Una dichiarazione obbligatoria dell'emissione di radiazioni non è però opportuna poiché, come ammette anche la stessa autrice del postulato, la dichiarazione del SAR massimo dice poco sugli effetti sulla salute. Il limite del SAR riduce infatti gli effetti a breve termine causati direttamente dalle radiazioni (effetto termico), ma non quelli a lungo termine. L'insufficienza di prove di eventuali rischi a lungo termine ha indotto l'Agenzia internazionale per la ricerca sul cancro (IARC) a classificare la radiazione dei telefoni cellulari come "probabilmente cancerogena per l'uomo". Non essendovi nuove acquisizioni in materia, al momento non è previsto alcun adeguamento di questa classificazione della IARC.
Il Consiglio federale non ritiene opportuna una semplice dichiarazione delle radiazioni con una targhetta di avvertenza ISO 7010-W005. Le attuali conoscenze sugli effetti a lungo termine sulla salute sono troppo limitate per giustificare un'avvertenza. La targhetta di avvertenza ISO non apporta peraltro alcun valore aggiunto agli utenti, dato che non è graduata in funzione della quantità delle radiazioni emesse.

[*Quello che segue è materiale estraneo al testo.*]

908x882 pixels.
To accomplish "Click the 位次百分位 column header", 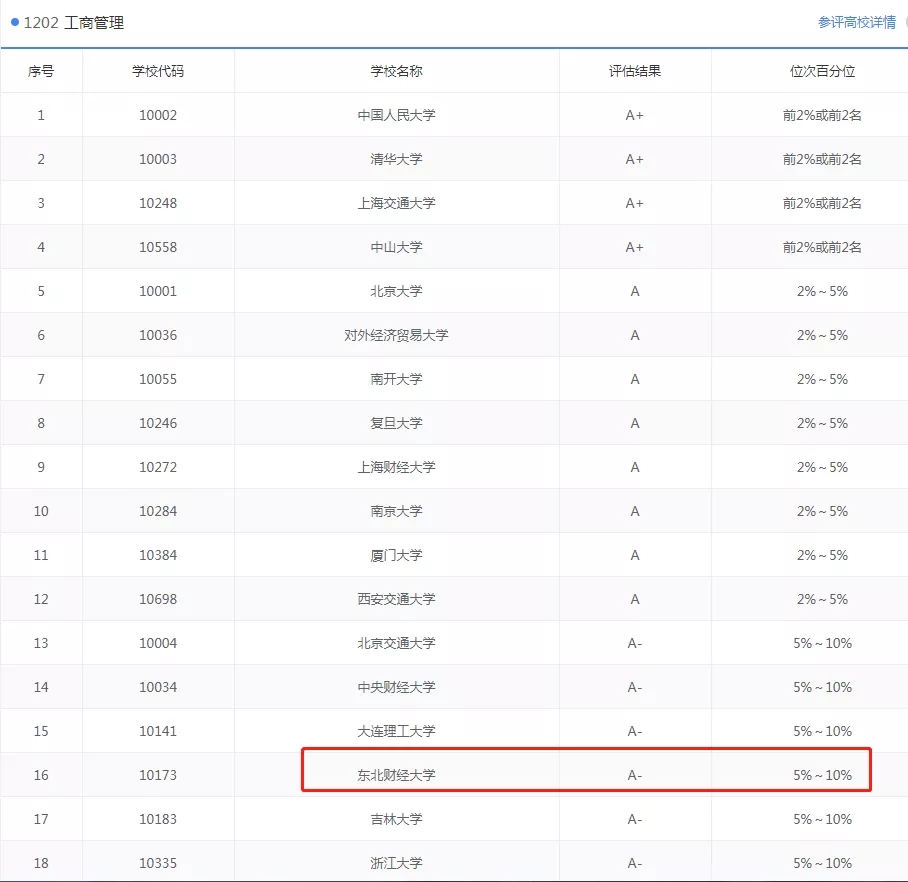I will (x=815, y=70).
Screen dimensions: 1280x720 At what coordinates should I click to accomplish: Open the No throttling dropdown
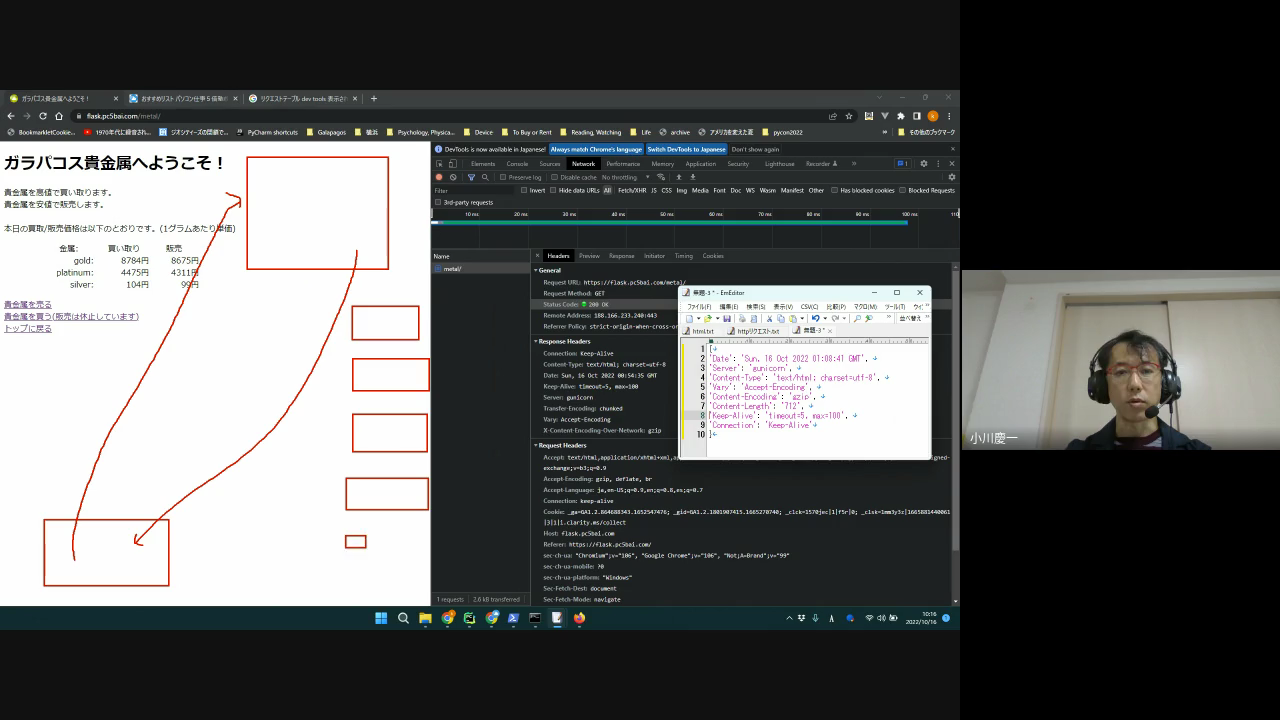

Il Consiglio federale attribuisce grande importanza alla questione dei possibili effetti sulla salute di questi prodotti. Per rispondere alle incertezze, l'Ufficio federale della sanità pubblica (UFSP) pubblica diverse schede informative volte a informare la popolazione sui rischi delle radiazioni non ionizzanti e anche sui loro eventuali effetti a lungo termine.
Il Consiglio federale propone di respingere il postulato.